▸ **Work instructions**
Word for word, transcribe the records that follow.

Collected data:
==========
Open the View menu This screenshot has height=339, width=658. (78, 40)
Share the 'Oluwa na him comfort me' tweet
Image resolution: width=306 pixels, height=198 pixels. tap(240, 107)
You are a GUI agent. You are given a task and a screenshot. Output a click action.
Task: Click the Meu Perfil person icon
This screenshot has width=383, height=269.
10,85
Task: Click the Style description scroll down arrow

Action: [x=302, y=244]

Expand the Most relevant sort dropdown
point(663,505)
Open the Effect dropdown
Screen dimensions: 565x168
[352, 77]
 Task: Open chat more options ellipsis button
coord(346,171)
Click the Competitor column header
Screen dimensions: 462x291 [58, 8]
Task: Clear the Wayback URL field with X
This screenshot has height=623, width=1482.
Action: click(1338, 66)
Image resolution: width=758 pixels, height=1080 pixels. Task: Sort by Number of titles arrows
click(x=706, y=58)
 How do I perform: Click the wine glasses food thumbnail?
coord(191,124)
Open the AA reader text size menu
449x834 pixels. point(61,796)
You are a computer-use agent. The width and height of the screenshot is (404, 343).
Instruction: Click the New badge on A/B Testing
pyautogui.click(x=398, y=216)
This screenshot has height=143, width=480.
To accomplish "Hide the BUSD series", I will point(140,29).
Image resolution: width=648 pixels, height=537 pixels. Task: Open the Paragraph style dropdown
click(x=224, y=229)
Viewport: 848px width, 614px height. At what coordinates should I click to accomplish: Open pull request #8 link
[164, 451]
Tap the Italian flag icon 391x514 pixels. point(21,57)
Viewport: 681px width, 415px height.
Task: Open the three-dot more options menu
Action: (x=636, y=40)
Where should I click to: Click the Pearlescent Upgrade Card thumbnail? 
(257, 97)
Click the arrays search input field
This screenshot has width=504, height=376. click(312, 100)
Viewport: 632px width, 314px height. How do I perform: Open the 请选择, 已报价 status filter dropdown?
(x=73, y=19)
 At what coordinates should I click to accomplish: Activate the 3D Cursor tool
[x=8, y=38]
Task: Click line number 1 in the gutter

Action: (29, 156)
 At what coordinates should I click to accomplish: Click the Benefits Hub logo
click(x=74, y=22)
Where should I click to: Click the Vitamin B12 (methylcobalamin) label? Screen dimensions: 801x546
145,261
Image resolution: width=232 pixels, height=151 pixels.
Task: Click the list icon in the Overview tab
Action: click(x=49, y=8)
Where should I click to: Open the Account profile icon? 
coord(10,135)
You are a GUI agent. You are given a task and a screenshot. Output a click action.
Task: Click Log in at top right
==========
▸ **Exercise result**
Open the View menu This screenshot has height=339, width=658. (78, 40)
Share the 'Oluwa na him comfort me' tweet
Image resolution: width=306 pixels, height=198 pixels. tap(240, 107)
You are a GUI agent. You are given a task and a screenshot. Output a click action.
Task: Click the Meu Perfil person icon
This screenshot has width=383, height=269.
10,85
Task: Click the Style description scroll down arrow

Action: [x=302, y=244]

Expand the Most relevant sort dropdown
point(663,505)
Open the Effect dropdown
Screen dimensions: 565x168
[352, 77]
 Task: Open chat more options ellipsis button
coord(346,171)
Click the Competitor column header
Screen dimensions: 462x291 [58, 8]
Task: Clear the Wayback URL field with X
This screenshot has height=623, width=1482.
Action: click(1338, 66)
Image resolution: width=758 pixels, height=1080 pixels. Task: Sort by Number of titles arrows
click(x=706, y=58)
 How do I perform: Click the wine glasses food thumbnail?
coord(191,124)
Open the AA reader text size menu
449x834 pixels. point(61,796)
You are a computer-use agent. The width and height of the screenshot is (404, 343).
Instruction: Click the New badge on A/B Testing
pyautogui.click(x=398, y=216)
This screenshot has height=143, width=480.
To accomplish "Hide the BUSD series", I will point(140,29).
Image resolution: width=648 pixels, height=537 pixels. Task: Open the Paragraph style dropdown
click(x=224, y=229)
Viewport: 848px width, 614px height. At what coordinates should I click to accomplish: Open pull request #8 link
[164, 451]
Tap the Italian flag icon 391x514 pixels. point(21,57)
Viewport: 681px width, 415px height.
Task: Open the three-dot more options menu
Action: (x=636, y=40)
Where should I click to: Click the Pearlescent Upgrade Card thumbnail? 
(257, 97)
Click the arrays search input field
This screenshot has width=504, height=376. click(312, 100)
Viewport: 632px width, 314px height. How do I perform: Open the 请选择, 已报价 status filter dropdown?
(x=73, y=19)
 At what coordinates should I click to accomplish: Activate the 3D Cursor tool
[x=8, y=38]
Task: Click line number 1 in the gutter

Action: (29, 156)
 At what coordinates should I click to accomplish: Click the Benefits Hub logo
click(x=74, y=22)
Where should I click to: Click the Vitamin B12 (methylcobalamin) label? Screen dimensions: 801x546
145,261
Image resolution: width=232 pixels, height=151 pixels.
Task: Click the list icon in the Overview tab
Action: click(x=49, y=8)
Where should I click to: Open the Account profile icon? 
coord(10,135)
You are a GUI agent. You are given a task and a screenshot. Output a click action.
Task: Click Log in at top right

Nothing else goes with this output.